Start of RAW DATA
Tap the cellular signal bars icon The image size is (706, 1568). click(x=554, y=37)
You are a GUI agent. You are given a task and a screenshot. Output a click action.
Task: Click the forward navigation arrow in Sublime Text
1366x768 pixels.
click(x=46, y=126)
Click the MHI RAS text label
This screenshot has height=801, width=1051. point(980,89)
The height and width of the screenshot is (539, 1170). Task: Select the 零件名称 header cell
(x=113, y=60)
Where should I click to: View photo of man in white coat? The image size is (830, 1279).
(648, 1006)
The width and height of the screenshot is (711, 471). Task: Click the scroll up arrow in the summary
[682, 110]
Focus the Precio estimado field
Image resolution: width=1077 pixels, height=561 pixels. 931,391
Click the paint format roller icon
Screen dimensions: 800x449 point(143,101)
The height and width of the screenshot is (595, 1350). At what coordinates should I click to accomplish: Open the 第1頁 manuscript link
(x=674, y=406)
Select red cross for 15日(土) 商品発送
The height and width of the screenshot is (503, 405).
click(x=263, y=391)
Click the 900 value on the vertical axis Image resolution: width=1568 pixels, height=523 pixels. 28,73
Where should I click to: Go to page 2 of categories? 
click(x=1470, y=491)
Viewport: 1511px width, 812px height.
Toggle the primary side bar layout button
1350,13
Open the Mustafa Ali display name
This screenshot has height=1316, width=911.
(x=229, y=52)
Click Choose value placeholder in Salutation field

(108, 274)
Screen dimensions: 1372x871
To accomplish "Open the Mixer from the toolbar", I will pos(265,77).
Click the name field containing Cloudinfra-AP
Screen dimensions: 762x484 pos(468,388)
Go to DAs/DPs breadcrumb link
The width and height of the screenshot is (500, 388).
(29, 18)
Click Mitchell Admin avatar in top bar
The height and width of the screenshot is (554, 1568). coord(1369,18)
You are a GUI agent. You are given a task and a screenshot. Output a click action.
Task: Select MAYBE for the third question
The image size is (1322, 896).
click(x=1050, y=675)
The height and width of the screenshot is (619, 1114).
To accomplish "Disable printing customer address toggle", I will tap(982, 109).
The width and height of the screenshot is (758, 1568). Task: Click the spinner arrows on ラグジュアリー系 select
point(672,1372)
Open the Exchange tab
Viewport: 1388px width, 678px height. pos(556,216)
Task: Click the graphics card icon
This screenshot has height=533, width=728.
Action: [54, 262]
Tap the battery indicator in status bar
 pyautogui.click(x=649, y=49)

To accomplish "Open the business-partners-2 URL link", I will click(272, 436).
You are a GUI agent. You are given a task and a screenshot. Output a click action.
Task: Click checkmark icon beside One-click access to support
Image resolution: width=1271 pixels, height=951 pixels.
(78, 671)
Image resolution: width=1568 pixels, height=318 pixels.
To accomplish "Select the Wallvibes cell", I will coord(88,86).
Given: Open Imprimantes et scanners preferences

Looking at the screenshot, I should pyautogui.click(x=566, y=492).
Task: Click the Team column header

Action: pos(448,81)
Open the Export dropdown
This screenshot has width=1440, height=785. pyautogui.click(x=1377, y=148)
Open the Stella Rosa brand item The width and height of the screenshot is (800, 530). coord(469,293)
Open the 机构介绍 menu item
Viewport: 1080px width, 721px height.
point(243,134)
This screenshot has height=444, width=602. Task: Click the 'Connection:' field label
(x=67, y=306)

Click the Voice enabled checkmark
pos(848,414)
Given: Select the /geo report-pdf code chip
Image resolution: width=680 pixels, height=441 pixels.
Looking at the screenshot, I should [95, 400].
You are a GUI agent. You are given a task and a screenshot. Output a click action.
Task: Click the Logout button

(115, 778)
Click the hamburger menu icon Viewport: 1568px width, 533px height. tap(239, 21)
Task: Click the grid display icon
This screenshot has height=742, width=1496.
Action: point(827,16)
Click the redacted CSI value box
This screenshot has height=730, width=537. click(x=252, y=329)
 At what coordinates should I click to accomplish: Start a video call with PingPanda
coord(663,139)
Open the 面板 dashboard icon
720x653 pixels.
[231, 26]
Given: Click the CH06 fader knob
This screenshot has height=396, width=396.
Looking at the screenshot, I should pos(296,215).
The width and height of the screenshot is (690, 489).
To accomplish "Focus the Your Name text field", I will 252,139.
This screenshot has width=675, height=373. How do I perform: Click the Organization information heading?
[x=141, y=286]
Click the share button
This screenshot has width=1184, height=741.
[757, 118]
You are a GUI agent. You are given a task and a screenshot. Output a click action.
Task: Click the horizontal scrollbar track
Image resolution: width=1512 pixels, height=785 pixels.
End of RAW DATA
- **EXERCISE PROMPT**: Print every line from the one that contains "Click the hamburger" to the end of the records, exactly as written, and nothing more.

- **SOLUTION TO THE PROBLEM**:
Click the hamburger menu icon Viewport: 1568px width, 533px height. tap(239, 21)
Task: Click the grid display icon
This screenshot has height=742, width=1496.
Action: point(827,16)
Click the redacted CSI value box
This screenshot has height=730, width=537. click(x=252, y=329)
 At what coordinates should I click to accomplish: Start a video call with PingPanda
coord(663,139)
Open the 面板 dashboard icon
720x653 pixels.
[231, 26]
Given: Click the CH06 fader knob
This screenshot has height=396, width=396.
Looking at the screenshot, I should pos(296,215).
The width and height of the screenshot is (690, 489).
To accomplish "Focus the Your Name text field", I will 252,139.
This screenshot has width=675, height=373. How do I perform: Click the Organization information heading?
[x=141, y=286]
Click the share button
This screenshot has width=1184, height=741.
[757, 118]
You are a GUI agent. You are given a task and a screenshot. Output a click action.
Task: Click the horizontal scrollbar track
Image resolution: width=1512 pixels, height=785 pixels.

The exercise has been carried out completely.